Exercise aim
Report each line of the data that contains the string "with".

Provided material
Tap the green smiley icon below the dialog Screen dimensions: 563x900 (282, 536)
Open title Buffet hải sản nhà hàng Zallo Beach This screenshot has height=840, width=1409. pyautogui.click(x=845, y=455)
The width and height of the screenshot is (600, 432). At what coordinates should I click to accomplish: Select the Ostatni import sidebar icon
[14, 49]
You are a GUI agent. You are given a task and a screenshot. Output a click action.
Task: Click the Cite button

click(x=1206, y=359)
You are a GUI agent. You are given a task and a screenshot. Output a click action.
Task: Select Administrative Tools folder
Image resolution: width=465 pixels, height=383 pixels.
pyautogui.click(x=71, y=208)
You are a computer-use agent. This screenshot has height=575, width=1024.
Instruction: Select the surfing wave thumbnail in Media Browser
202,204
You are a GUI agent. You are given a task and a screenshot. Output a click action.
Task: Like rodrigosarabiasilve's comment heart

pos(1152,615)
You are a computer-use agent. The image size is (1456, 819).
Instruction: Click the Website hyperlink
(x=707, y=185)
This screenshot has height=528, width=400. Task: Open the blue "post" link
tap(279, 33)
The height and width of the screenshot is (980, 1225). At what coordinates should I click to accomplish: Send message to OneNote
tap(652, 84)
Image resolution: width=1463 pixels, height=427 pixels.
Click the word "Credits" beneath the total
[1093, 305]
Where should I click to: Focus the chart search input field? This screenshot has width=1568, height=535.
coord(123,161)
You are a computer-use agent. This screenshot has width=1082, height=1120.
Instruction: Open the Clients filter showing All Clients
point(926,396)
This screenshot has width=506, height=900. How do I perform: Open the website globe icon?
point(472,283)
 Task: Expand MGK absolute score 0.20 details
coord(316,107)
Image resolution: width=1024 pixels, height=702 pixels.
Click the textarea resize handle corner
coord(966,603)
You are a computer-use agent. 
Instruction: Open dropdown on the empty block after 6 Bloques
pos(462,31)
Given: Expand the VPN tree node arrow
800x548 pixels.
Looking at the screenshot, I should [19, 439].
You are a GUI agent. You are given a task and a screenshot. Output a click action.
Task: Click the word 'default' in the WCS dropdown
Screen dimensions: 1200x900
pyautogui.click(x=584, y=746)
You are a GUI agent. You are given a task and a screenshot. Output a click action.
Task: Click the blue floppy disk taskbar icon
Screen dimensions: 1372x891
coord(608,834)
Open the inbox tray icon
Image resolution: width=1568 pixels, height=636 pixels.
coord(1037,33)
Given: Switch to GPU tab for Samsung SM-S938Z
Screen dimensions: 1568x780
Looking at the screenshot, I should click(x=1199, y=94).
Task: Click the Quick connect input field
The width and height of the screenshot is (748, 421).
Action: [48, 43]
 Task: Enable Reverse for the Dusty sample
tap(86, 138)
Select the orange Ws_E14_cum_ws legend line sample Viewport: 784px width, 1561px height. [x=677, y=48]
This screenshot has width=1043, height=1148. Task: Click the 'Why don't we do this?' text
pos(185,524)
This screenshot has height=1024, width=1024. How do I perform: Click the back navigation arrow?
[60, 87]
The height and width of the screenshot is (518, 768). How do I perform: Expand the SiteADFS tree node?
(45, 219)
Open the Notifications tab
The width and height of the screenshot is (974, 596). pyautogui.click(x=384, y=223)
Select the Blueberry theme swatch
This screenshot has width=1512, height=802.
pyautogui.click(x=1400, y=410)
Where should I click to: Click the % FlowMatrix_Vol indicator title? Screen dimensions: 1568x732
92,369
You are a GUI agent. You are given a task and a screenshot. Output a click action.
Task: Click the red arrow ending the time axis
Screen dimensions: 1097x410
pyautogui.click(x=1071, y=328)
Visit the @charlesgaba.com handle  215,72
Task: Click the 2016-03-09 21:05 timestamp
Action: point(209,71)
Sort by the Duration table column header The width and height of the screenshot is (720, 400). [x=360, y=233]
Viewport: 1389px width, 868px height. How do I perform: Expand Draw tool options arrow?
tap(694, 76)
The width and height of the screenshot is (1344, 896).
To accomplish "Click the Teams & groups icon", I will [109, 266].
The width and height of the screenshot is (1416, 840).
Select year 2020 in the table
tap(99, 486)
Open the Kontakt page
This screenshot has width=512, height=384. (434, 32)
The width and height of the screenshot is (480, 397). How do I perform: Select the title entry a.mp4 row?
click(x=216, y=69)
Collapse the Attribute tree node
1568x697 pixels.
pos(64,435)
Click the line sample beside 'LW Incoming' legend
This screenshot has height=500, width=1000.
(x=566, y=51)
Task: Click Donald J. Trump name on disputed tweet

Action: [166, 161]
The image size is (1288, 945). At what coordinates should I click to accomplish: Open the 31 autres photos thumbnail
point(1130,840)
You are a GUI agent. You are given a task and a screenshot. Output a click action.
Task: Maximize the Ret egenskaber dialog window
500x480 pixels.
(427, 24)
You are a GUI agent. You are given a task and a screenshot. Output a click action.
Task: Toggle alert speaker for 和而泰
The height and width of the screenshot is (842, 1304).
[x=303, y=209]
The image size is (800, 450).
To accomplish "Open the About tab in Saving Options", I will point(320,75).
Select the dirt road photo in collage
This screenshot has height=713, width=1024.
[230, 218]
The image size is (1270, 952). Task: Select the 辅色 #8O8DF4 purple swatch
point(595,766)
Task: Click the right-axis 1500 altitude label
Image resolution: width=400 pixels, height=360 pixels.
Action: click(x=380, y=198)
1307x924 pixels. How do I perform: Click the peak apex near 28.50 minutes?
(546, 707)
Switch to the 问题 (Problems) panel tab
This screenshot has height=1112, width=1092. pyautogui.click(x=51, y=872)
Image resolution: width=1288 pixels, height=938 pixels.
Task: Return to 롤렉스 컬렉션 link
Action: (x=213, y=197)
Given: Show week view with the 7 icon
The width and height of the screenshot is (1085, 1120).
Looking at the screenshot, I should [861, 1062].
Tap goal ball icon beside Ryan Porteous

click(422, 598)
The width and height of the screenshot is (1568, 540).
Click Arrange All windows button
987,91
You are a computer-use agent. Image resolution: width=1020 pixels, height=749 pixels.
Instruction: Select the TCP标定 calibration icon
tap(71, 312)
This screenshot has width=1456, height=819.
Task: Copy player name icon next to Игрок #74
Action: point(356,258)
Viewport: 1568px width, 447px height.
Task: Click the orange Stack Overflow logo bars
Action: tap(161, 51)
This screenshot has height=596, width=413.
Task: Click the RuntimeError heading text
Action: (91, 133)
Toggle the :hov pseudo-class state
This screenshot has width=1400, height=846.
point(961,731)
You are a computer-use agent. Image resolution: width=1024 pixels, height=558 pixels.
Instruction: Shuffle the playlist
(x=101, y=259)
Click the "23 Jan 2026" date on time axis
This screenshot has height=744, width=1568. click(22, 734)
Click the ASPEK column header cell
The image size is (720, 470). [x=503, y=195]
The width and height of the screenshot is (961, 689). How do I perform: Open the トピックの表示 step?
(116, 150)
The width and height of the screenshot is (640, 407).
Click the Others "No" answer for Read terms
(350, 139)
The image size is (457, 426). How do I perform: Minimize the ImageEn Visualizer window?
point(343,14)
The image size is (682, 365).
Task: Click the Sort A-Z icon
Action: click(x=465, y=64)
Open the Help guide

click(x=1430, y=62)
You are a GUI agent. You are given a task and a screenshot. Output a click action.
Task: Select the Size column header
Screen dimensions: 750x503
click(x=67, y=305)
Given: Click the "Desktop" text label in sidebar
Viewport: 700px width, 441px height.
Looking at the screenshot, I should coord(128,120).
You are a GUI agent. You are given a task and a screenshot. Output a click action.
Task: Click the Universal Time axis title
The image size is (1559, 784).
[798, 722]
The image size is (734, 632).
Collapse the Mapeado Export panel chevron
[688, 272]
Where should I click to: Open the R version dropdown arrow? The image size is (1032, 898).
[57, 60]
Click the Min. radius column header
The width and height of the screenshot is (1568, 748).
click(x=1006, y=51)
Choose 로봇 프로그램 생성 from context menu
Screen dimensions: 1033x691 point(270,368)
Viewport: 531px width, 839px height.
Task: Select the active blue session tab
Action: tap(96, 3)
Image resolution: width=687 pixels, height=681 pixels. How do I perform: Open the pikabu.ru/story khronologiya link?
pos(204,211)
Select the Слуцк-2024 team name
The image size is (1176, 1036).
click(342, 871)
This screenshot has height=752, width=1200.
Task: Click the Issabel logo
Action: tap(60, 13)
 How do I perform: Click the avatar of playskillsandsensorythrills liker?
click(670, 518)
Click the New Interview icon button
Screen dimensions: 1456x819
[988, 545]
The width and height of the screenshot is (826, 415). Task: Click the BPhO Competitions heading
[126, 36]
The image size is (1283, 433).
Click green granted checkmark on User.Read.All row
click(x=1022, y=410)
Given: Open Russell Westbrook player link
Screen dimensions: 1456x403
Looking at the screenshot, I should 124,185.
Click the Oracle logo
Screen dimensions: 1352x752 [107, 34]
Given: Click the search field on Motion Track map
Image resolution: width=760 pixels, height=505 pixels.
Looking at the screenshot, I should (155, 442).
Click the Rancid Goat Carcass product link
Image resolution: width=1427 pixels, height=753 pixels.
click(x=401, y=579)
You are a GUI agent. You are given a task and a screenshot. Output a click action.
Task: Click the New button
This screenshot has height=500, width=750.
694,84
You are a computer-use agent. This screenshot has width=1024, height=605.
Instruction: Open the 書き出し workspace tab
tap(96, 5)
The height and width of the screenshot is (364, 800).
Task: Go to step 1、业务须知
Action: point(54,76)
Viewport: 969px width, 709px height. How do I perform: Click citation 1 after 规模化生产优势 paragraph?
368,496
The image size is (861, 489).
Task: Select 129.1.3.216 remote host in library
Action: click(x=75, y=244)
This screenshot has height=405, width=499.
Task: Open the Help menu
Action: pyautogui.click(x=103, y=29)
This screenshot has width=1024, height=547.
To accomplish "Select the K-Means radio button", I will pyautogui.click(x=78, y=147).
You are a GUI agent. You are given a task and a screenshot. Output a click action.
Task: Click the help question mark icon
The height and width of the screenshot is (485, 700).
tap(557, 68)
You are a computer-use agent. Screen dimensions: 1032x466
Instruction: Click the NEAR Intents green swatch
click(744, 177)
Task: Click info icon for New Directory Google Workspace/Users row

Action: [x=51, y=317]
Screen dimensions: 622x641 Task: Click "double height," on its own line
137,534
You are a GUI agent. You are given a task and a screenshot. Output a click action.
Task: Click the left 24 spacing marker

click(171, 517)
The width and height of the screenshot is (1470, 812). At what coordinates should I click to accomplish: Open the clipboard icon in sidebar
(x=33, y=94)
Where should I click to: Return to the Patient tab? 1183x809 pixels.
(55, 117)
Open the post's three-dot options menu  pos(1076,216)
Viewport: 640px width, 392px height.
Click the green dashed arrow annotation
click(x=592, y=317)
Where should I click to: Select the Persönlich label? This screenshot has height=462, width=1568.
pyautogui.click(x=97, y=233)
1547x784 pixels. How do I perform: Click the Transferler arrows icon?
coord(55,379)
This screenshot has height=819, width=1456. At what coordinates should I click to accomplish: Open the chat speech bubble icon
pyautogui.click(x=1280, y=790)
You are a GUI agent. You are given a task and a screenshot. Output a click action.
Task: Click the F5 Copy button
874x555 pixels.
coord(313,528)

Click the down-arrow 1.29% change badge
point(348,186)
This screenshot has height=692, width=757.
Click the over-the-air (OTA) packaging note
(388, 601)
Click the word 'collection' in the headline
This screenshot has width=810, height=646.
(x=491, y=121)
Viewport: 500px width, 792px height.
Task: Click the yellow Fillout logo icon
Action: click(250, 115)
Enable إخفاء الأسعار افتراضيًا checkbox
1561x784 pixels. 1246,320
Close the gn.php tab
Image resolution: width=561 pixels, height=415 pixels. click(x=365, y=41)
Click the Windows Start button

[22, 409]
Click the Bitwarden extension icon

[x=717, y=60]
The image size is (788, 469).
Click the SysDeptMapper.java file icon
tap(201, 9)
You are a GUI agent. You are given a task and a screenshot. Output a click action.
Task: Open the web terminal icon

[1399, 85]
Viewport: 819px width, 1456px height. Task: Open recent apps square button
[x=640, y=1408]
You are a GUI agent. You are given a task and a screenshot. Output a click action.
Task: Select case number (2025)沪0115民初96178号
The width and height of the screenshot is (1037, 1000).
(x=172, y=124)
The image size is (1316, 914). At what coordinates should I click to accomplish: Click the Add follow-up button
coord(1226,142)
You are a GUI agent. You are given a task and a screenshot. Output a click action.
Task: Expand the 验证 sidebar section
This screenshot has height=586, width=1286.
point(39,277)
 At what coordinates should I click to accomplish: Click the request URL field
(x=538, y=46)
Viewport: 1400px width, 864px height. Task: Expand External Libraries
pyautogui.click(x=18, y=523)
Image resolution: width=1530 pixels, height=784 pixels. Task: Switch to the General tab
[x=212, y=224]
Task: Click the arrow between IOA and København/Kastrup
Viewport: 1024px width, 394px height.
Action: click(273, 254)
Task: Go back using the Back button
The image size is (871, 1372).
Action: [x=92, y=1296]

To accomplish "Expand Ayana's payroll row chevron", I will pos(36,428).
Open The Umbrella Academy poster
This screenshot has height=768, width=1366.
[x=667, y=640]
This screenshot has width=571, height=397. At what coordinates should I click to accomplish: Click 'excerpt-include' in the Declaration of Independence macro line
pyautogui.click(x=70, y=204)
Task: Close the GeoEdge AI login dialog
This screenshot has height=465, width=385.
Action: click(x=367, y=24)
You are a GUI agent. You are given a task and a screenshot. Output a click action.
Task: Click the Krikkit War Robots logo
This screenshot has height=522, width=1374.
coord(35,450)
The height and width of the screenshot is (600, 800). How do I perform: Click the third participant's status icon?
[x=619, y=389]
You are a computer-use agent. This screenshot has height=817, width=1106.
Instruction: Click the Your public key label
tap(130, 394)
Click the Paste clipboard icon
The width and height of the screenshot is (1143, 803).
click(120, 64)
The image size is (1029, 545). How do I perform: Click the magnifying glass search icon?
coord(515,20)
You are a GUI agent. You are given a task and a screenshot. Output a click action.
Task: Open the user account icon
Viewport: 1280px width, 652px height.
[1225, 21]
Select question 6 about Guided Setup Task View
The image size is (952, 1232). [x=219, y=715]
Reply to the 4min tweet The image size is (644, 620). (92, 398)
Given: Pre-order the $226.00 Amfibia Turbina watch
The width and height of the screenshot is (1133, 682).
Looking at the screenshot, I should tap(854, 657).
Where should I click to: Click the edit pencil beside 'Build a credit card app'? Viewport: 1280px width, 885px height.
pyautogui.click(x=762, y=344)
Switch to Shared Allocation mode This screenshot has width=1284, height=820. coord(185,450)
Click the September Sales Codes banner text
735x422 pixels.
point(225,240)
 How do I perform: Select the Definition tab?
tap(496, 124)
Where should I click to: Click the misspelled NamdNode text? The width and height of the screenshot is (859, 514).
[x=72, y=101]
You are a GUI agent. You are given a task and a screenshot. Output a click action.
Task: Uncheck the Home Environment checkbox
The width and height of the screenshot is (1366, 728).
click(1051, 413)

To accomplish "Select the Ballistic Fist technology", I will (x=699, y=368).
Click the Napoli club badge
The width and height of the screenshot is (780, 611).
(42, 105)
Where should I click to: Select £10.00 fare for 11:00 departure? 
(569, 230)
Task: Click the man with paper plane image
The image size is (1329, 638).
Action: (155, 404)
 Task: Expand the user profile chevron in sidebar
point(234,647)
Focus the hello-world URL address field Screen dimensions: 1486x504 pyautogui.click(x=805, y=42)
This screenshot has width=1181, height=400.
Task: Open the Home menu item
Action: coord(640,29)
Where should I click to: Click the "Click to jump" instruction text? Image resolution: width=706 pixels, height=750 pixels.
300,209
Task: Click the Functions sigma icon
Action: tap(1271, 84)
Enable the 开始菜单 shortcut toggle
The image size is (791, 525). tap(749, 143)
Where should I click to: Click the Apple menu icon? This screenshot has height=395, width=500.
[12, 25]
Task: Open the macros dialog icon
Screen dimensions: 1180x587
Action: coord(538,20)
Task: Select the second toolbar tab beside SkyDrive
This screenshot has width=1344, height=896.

Solution for this exercise
Given: Show week view with the 7 icon
Task: Click the man with paper plane image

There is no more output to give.